What happens when we turn the camera on ourselves? This question has long plagued documentary filmmakers concerned with issues of reflexivity, subject participation, and self-consciousness. Documenting Ourselves includes interviews with filmmakers Les Blank, Pat Ferrero, Jorge Preloran, Bill Ferris, and others, who discuss the ways their own productions and subjects have influenced them. Sharon Sherman examines the history of documentary films and discusses current theiroeis and techniques of folklore and fieldwork.
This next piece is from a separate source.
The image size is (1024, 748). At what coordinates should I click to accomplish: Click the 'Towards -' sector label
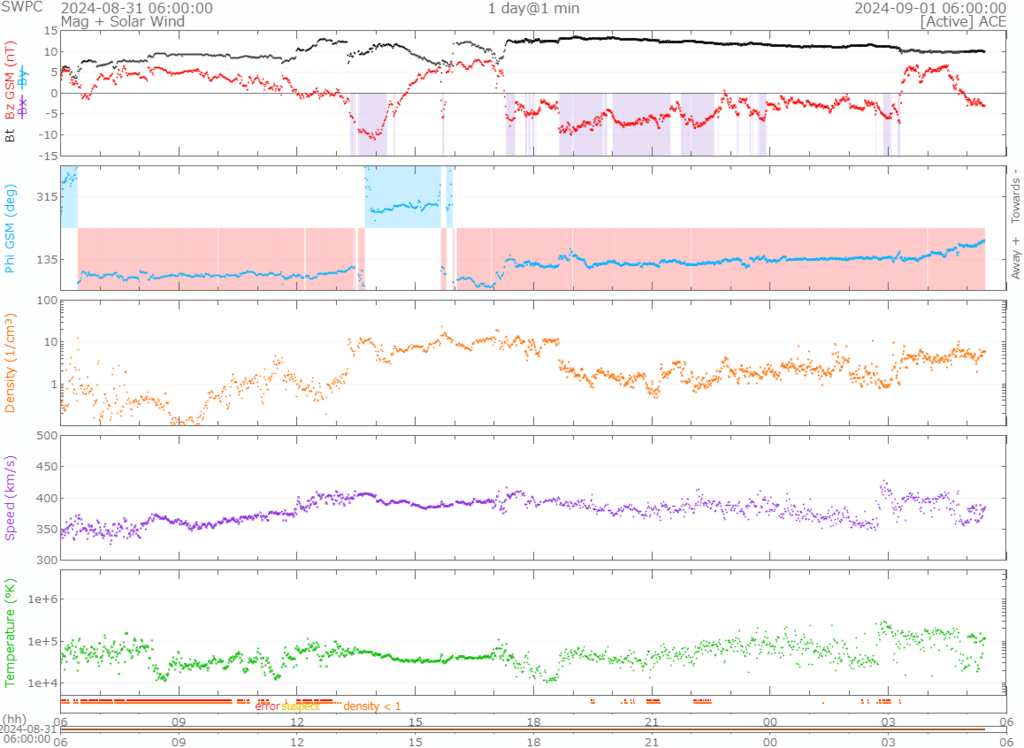pos(1016,195)
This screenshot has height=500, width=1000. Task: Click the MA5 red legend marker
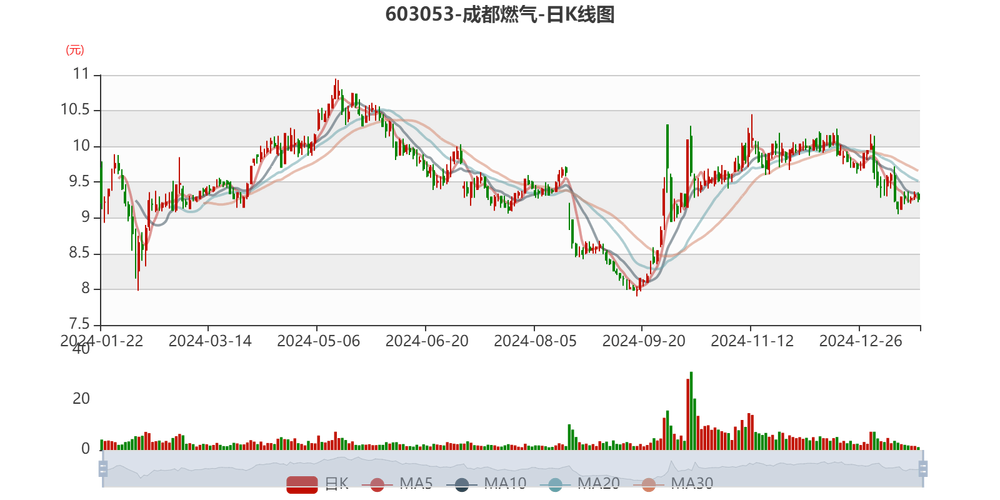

But Sharon Sherman does not limit herself to the problems faced by filmmakers today. She examines the history of documentary films, tracing them from their origins as a means of capturing human motion through the emergence of various film styles. She also discusses current theories and techniques of folklore and fieldwork, concluding that advances in video technology have made the camcorder an essential tool that has the potential to redefine the nature of the documentary itself.

Sharon R. Sherman, director of the folklore program and professor of English at the University of Oregon, is an accomplished filmmaker with more than twenty years of experience in the field and in teaching film and folklore.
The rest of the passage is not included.